Though the levodopa is the mainstay in treating DRD, several cases have been reported where the symptoms being unresponsive. These cases showed improvement by a combination therapy of levodopa and selegiline (20399390) (10753262). With dopamine reuptake inhibition and monoamine reuptake inhibition properties, Trihexyphenidyl and Amitriptyline have benefited some patients in improving the symptoms with DRD respectively (2). Deep Brain Stimulation (DBS) is known to show great benefits than medical therapy in advanced Parkinson disease (19126811) but its importance in DRD is less clear.

However, DBS of the bilateral subthalamic nucleus in a 6-year-old child, who was diagnosed with THdeficient DRD, had shown significant global improvement in the symptoms (21631204). Though unusual (1899474), the major limiting factor for the levodopa treatment is dyskinesia. A study conducted in 66 DRD patients, the prevalence of LevodopaInduced Dyskinesia (LID) is only 15% (1899474). In another study, 60 percent of the subjects were known to show dyskinesia when they were treated with doses that are normally used in Parkinson disease (10442251).

LID due to chronic levodopa treatment is usually seen in juvenile parkinsonism (9120424) but are less prevalent in DRD, (8292676) suggesting the nigrostriatal dopamine nerve involvement as a possible pathology than the striatal dopamine depletion. WJ Hwang et. al conducted a study in 20 pts with DRD in which 20% of them who have shown mild dyskinesia were on relatively higher doses of L-dopa compared to the rest of the study group; decreasing the dosage of dopamine in these patients showed the improvement in dyskinesia without any motor deterioration, suggesting dopamine over dosage as the cause for dyskinesia.

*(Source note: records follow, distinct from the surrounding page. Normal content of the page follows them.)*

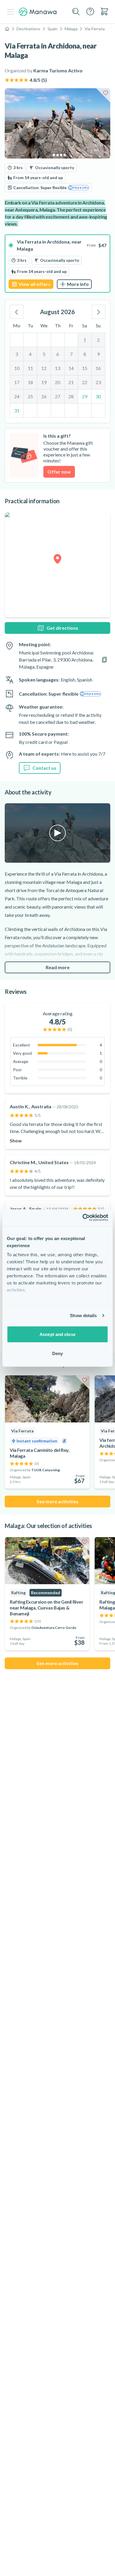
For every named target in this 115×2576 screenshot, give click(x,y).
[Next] (98, 312)
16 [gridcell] (98, 368)
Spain (52, 28)
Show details (83, 1315)
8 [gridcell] (84, 354)
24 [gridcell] (16, 396)
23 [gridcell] (98, 382)
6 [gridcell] (57, 354)
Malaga (71, 28)
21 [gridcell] (71, 382)
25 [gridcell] (30, 396)
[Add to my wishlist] (105, 93)
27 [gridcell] (57, 396)
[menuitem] (104, 11)
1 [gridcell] (84, 340)
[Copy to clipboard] (104, 660)
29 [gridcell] (84, 396)
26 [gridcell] (44, 396)
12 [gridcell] (44, 368)
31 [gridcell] (16, 410)
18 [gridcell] (30, 382)
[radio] (57, 263)
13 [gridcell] (57, 368)
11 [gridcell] (30, 368)
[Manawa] (38, 12)
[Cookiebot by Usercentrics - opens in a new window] (82, 1218)
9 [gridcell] (98, 354)
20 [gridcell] (57, 382)
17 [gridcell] (16, 382)
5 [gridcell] (44, 354)
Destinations (28, 28)
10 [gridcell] (16, 368)
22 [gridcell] (84, 382)
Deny (57, 1353)
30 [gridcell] (98, 396)
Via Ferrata (95, 28)
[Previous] (16, 312)
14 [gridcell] (71, 368)
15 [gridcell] (84, 368)
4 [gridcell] (30, 354)
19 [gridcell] (44, 382)
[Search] (76, 12)
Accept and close (57, 1334)
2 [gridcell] (98, 340)
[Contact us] (90, 11)
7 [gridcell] (71, 354)
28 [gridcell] (71, 396)
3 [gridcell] (16, 354)
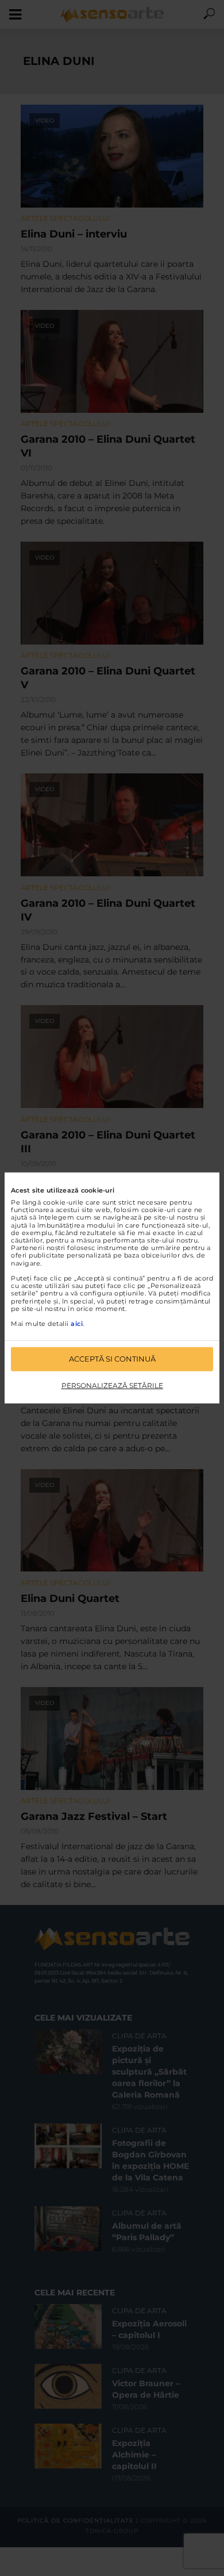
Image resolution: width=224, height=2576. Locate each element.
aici (77, 1324)
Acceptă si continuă (112, 1358)
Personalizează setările (112, 1385)
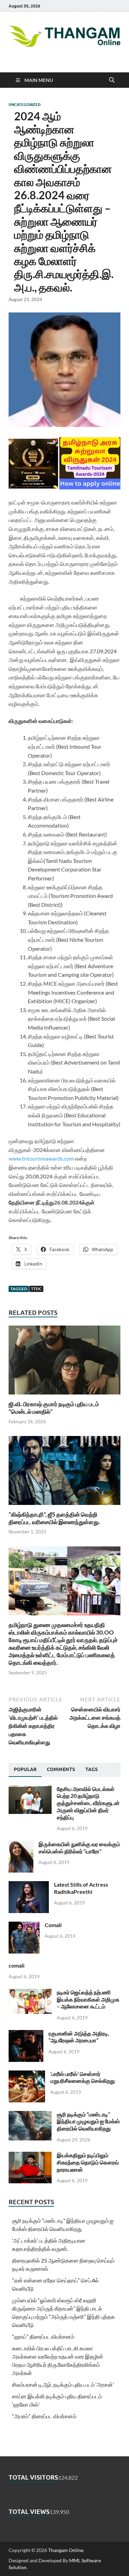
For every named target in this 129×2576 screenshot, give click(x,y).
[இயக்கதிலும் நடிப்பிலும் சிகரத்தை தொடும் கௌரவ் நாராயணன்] (30, 2155)
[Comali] (24, 1925)
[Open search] (112, 80)
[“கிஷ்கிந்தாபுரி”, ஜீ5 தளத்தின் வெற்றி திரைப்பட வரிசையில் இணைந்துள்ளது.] (64, 1472)
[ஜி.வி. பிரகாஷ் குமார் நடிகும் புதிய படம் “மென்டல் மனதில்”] (64, 1362)
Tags (91, 1769)
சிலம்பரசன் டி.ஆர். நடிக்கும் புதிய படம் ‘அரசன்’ (63, 2384)
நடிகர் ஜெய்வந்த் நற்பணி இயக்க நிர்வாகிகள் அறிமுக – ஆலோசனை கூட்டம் (88, 1999)
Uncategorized (25, 104)
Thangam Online (65, 2550)
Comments (61, 1769)
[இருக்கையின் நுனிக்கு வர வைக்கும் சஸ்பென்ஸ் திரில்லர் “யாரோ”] (21, 1844)
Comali (53, 1925)
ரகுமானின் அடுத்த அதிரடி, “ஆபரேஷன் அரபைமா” (79, 2037)
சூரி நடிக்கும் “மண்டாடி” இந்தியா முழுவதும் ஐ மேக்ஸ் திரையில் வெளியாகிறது (88, 2121)
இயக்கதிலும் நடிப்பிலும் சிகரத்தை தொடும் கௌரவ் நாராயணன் (88, 2162)
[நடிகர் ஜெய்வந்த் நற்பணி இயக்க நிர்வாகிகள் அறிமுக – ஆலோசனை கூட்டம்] (30, 1993)
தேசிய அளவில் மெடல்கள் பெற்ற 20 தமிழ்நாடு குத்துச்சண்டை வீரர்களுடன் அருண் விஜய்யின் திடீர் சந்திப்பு (88, 1802)
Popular (25, 1769)
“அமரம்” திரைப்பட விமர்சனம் (44, 2416)
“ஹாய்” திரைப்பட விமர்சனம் (43, 2336)
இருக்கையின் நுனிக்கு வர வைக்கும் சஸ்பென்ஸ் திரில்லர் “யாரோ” (79, 1847)
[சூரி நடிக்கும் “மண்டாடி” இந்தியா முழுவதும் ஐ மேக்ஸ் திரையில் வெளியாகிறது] (30, 2115)
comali (16, 1965)
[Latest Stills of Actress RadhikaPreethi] (29, 1885)
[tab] (25, 1770)
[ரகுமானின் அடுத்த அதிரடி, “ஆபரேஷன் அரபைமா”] (26, 2034)
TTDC (36, 1288)
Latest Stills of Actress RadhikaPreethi (81, 1888)
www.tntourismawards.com (41, 1158)
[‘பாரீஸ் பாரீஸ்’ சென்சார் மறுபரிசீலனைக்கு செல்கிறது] (27, 2074)
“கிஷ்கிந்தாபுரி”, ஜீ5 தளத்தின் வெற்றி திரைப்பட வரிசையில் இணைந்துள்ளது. (54, 1518)
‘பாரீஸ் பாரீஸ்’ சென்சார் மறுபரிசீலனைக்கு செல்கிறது (82, 2077)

The decrease in the turnover of dopamine determining the low requirement of levodopa to control the symptoms, with the progression of the disease, would probably be the precipitating factor for LID in long-term users (11472874). Though LID is usually seen in the later stages of treatment, several cases have been reported to develop in the early stage (1449240). Surprisingly, Nygaard TG reported a case who developed dyskinesia with a single dose of levodopa (3762960).

The pathogenesis of LID remains uncertain. A study conducted in 11 individuals with positive genetic mutations for DRD, irrespective of symptoms, are known to show dopamine receptor upregulation (9566390). This upregulation may be explained by a true increase in the number of receptors, as a compensation to the low dopamine levels or due to decreased competition to bind the receptors at synaptic level (8059335). The upregulation of D2 receptors has been implicated in the pathogenesis for LID (2774488).

Some studies have shown that striatal dopamine deficiency (9566407) plays a major in dyskinesia pathogenesis on par with dopamine receptor supersensitivity, as the latter is seen in early stages (2136932) on contrary to the development of dyskinesia which is usually seen in the later stages. To my understanding, depletion of striatal dopamine with an increase in the sensitivity of D2 receptors due to their rise in the number at striatum appears to be the most likely pathogenesis for the LID. Despite the complications of levodopa, it is justifiable to treat with it, in any child who presents with dystonia.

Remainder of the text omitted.